Secondo il Coordinamento FREE (Fonti Rinnovabili ed Efficienza Energetica) il pacchetto detrazioni fiscali si è rivelata negli anni come una delle politiche più efficaci nel nostro Paese, che ha consentito di realizzare, nel solo periodo 2014-2019, risparmi energetici cumulati di 8 Mtep, quasi metà del risultato prodotto da tutte le politiche dedicate all’ efficienza energetica e valore confrontabile con quanto necessario da qui al 2030.
Risultato simile per il Superbonus con benefici economici diretti legati all’emersione dal nero delle imprese e all’aumento del reddito complessivo generato nella filiera delle costruzioni, oltre alle evidenti ricadute ambientali e sociali, secondo quanto riportato da numerosi studi. Secondo Open Economics e Luiss Business School a fronte di un aumento della spesa per edilizia abitativa pari a 8,75 miliardi nel triennio 2020-2022, si registrerebbe un incremento del valore aggiunto complessivo per il Paese di 16,64 miliardi.
Su queste basi il Coordinamento FREE ha proposto alcune modifiche alle misure del pacchetto detrazioni, sostenendo anch’esso la necessità di dare continuità a cessione del credito e sconto in fattura in modo che rimangano disponibili per tutte le misure del pacchetto, in quanto “principale strumento di garanzia dell’efficacia delle misure stesse alle quali andrebbe assicurata continuità per almeno cinque anni premiando gli interventi più meritevoli in termini di decarbonizzazione.
Per quanto riguarda la conferma del tetto ISEE a 25 mila euro per il Superbonus villette, l’associazione sottolinea inoltre l’importanza di togliere il limite di reddito sul superbonus sulle le abitazioni singole, poiché “crea una disparità di trattamento con i condomìni; ipotizzando semmai criteri di accesso più stringenti del salto di due classi”.

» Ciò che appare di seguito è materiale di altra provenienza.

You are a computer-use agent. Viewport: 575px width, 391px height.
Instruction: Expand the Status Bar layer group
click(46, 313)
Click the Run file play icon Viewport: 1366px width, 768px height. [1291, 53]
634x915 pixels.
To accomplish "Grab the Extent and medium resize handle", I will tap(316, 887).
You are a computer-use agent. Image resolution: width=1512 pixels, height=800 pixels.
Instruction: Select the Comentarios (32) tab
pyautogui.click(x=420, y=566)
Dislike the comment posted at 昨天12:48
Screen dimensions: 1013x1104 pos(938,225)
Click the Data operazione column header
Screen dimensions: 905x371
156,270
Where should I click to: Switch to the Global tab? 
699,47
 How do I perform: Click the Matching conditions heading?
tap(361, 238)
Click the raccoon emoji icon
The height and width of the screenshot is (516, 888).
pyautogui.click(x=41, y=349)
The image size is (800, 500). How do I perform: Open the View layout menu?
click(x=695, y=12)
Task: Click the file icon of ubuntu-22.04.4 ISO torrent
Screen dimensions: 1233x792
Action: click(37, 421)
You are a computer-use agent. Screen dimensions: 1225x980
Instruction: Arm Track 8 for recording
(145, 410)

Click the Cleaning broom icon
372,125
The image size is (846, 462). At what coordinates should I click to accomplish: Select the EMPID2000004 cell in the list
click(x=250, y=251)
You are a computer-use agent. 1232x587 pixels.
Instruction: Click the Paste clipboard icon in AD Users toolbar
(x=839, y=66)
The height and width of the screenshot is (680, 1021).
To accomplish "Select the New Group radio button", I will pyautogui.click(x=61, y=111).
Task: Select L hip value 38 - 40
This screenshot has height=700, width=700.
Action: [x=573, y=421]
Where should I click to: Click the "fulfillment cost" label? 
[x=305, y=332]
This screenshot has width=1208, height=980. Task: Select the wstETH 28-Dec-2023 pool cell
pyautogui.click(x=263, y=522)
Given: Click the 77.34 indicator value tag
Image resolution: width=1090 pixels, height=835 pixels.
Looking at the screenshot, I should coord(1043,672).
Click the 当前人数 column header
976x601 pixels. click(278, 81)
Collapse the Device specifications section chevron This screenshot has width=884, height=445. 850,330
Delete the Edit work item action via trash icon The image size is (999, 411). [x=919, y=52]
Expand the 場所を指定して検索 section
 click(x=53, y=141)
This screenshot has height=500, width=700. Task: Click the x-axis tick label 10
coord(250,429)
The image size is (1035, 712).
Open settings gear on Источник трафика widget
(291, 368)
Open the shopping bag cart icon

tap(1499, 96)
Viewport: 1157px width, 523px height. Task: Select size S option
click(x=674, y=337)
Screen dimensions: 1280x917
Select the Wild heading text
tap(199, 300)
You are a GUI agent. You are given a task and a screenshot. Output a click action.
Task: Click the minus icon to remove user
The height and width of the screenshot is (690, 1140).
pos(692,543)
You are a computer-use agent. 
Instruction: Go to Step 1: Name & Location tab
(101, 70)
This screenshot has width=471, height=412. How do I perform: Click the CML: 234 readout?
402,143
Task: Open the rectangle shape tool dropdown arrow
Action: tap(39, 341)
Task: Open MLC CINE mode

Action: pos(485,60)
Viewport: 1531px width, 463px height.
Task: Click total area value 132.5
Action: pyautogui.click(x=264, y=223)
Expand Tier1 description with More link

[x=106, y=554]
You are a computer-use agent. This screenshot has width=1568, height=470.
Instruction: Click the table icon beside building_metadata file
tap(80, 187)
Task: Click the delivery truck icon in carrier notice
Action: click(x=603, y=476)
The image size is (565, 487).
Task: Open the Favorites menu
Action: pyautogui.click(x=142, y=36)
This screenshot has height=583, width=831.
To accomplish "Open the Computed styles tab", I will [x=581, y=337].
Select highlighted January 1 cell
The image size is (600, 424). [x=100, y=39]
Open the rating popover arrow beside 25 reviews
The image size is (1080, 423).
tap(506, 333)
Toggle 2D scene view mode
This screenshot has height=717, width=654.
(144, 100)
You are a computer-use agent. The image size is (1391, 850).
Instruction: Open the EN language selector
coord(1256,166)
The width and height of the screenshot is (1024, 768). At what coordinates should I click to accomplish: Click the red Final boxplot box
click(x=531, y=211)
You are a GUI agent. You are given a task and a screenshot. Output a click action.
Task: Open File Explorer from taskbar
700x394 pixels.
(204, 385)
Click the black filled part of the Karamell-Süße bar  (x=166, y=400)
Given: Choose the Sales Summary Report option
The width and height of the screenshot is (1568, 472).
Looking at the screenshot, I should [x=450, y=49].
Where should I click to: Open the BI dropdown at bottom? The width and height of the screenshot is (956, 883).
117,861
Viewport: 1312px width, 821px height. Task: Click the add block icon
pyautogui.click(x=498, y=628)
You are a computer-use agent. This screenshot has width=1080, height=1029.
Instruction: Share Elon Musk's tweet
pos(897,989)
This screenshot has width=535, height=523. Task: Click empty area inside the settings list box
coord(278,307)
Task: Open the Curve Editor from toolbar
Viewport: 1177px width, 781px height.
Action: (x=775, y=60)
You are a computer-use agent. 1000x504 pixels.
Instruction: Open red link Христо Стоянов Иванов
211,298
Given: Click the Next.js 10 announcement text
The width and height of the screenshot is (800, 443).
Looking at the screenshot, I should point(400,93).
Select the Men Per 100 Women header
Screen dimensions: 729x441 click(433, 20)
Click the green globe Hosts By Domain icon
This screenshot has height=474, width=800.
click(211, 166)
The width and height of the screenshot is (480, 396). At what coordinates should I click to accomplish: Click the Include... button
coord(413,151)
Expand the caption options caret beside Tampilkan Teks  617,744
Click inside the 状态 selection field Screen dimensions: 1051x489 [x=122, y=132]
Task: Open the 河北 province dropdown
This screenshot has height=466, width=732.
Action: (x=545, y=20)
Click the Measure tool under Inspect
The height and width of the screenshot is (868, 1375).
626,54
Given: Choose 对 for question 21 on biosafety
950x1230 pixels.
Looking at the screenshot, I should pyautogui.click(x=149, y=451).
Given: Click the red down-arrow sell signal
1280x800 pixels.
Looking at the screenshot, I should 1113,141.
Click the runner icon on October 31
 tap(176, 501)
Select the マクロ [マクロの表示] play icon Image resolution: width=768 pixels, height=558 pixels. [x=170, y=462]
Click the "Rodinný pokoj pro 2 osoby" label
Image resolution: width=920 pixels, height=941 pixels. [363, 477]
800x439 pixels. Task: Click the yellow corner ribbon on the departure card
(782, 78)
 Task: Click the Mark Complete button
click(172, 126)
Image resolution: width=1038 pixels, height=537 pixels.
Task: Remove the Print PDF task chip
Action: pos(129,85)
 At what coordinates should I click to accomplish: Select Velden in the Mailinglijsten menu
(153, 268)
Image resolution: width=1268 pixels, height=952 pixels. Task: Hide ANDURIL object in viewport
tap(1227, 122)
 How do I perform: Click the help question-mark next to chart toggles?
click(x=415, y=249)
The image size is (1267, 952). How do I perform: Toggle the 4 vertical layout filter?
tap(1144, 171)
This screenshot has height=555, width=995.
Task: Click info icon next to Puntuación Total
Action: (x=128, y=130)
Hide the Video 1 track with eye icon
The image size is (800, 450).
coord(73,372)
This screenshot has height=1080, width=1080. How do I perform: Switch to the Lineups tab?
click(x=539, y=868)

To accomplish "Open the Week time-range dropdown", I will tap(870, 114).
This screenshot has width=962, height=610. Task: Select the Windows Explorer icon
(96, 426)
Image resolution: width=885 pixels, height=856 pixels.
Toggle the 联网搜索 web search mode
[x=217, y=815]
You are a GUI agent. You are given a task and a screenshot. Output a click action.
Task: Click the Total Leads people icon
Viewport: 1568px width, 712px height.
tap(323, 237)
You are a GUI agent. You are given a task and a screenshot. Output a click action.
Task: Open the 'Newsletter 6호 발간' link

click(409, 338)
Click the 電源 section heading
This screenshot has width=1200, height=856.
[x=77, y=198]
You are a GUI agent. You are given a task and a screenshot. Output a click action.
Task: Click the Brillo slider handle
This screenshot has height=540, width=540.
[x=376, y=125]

Si tratta di “un’occasione unica di coniugare crescita, obiettivi di risparmio, sostenibilità, comfort e salubrità degli edifici, qualificazione degli operatori, occupazione, che sarebbe un peccato sacrificare sulla base del conto economico di breve periodo, quando l’analisi di medio periodo mostra indicatori economici ed energetici positivi. Governo e Parlamento possono cogliere questa opportunità nell’interesse di cittadini e imprese” conclude FREE.